Throughout the discussions, security and privacy were seen as consistent threats which could be addressed by ensuring data protection. Technological infrastructure is an enabler to effective DPI, representing a strength and opportunity when well-maintained and available. At the same time, it must be expanded to reach remote and low-resource communities as well. Participants also highlighted the need for appropriate regulations and standards for DPI to promote transparency and protect citizens.
Keynote Speakers:
Sanjay Jain
Modular Open Source Identity Platform (MOSIP)
Sanjay Jain has worked across many sectors to drive inclusivity through technological solutions. In his keynote speech, Sanjay advocated for a widespread and conscious effort to enable equitable access to transformative technologies, reinforcing the core principle of bringing people into formal systems for a brighter future.
Sanjay was a part of the Google Map Maker team, where he worked on a crowdsourced, real-time platform to collect data and update maps. This tool was especially important for cities in low- and middle-income countries, as they are highly dynamic, often experiencing a growth rate of around 10% per year. Reflecting on this experience, Sanjay highlighted the impact of small contributions by many people in creating public goods that can benefit all.
Later, while working on Aadhar, Sanjay gained important insights into government operations, system building, and scalability, which differed from his experiences in the private sector. This project also showed him the pivotal role of technology in driving large-scale impact at a lower cost, for instance, by enabling more formal systems such as banking to serve people who had traditionally been excluded.
To ensure the success of DPI, intentionality is key. Bringing in stakeholders creates a supportive ecosystem that ensures that the needs of all people involved are met, from users to service providers. Importantly, every experience can be learned from – both successes and failures. Central, however, is the need for innovators to continue to drive inclusivity across their projects.
Professor Shalini R. Urs
MYRA School of Business
Shalini Urs has built her career on the drive to advance open access and open science, fostering equal availability of knowledge and resources. In her keynote speech, Shalini outlined what DPI means and how researchers and innovators can address challenges in technology to promote equality. A public infrastructure provides a service for the good of the people. This same principle applies to DPI. They serve as a shared resource to many ends, catalysing social, economic, and political impacts.
Science and technology, Shalini argued, are a public good themselves. This means they should be accessible, communicated, and shared by all. This perspective fostered the eScience or cyberinfrastructure movements in the 1990s, which set out to create infrastructure for collaborative science.
Science is a public good.
Building on these movements, UNESCO ratified the Open Science recommendations in 2019, which set out values and measures to bring people closer to science and to improve access to information worldwide.
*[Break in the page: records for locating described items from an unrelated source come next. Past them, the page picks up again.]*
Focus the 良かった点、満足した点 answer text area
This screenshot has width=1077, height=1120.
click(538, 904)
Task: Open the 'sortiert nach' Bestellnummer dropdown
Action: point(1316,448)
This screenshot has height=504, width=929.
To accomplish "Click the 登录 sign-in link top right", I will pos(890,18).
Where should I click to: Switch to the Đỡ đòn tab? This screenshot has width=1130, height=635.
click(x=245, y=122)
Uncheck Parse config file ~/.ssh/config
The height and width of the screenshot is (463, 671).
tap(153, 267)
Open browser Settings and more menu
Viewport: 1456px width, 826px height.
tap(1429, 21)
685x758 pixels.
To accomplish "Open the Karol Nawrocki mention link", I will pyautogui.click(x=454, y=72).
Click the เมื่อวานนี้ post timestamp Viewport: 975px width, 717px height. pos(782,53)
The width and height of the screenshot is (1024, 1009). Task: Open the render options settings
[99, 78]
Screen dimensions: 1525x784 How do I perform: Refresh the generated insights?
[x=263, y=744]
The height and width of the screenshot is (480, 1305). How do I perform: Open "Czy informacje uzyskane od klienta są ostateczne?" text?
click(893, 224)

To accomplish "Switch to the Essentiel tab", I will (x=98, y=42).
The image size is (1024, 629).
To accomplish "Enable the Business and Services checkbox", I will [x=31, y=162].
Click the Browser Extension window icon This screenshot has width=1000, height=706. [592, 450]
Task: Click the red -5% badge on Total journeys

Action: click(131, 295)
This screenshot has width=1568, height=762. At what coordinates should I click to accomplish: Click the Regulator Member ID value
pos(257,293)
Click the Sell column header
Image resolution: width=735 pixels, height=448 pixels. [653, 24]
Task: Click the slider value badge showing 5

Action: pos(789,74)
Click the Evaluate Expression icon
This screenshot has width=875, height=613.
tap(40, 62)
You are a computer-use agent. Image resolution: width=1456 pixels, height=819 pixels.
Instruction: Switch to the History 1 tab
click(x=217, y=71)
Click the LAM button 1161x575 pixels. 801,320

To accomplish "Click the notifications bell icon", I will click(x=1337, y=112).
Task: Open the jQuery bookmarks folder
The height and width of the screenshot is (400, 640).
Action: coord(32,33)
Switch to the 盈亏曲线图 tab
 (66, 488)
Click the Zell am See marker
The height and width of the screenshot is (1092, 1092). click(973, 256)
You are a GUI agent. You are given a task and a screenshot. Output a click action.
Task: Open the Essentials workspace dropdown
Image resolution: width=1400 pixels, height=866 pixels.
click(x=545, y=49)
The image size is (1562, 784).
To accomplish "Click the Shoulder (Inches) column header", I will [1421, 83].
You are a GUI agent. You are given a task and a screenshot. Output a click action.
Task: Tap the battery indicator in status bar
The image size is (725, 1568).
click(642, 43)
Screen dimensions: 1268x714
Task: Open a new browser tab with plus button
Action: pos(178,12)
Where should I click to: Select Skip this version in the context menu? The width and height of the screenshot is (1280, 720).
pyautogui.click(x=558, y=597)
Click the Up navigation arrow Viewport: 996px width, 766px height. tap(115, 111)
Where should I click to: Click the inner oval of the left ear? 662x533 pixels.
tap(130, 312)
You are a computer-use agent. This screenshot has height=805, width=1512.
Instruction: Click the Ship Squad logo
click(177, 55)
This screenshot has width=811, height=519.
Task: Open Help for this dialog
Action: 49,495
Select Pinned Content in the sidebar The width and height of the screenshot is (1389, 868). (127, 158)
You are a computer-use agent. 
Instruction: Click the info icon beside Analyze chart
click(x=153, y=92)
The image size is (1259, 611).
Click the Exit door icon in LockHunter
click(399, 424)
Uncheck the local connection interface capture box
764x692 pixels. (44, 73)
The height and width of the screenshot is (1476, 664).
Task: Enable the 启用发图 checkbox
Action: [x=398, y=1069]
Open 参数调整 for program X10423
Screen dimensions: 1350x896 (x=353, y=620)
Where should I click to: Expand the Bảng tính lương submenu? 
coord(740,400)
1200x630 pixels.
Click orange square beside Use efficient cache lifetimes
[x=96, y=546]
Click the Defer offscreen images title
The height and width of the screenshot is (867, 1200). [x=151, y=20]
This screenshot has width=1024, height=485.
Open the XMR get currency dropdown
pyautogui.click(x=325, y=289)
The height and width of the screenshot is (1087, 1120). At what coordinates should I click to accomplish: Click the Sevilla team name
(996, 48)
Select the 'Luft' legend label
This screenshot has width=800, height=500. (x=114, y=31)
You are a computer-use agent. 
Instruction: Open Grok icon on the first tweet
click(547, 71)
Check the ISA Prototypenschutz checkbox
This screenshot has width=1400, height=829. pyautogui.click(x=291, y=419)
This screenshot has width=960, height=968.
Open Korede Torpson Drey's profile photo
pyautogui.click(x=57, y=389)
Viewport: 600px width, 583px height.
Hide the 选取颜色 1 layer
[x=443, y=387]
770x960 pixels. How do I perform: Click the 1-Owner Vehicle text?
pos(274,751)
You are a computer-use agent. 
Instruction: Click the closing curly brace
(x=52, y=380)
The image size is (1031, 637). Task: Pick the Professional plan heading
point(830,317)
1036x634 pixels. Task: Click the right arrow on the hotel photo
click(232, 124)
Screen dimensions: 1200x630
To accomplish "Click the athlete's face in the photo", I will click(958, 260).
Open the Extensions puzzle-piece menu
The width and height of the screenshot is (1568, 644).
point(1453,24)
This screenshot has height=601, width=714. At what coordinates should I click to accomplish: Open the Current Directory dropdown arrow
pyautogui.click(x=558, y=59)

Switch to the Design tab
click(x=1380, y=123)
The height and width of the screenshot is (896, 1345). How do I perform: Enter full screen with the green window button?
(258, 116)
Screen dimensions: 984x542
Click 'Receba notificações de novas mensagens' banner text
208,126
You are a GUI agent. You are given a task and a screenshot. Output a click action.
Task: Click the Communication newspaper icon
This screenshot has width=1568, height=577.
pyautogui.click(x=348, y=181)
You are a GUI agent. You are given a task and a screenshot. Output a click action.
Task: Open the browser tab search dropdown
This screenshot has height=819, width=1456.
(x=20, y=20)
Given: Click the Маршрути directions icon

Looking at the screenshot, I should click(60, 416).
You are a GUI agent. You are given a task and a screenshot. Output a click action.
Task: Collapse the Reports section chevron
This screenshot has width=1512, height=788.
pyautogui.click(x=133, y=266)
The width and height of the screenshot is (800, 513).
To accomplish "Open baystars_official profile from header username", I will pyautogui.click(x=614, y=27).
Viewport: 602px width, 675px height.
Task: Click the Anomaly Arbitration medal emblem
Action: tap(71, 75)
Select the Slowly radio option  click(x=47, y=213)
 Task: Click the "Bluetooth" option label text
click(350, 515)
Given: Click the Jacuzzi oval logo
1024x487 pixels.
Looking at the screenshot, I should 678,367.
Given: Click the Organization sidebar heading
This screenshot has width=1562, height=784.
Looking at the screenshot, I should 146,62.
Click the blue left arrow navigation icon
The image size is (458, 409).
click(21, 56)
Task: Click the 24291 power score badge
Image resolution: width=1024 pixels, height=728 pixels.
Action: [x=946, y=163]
She also underlined this using the FAIR principles, which provide a framework for digital assets, asserting they should be findable, accessible, interoperable, and reusable. In her own work, Shalini helped pioneer the idea of digital libraries which would improve open access to information and data.
Building on this, Shalini turned to data management in recent years. COVID-19 highlighted the need for open data to accelerate scientific progress. At the same time, data must be transparent to truly drive change. Standards and regulations can help ensure transparency and equal access to science, data, and technology.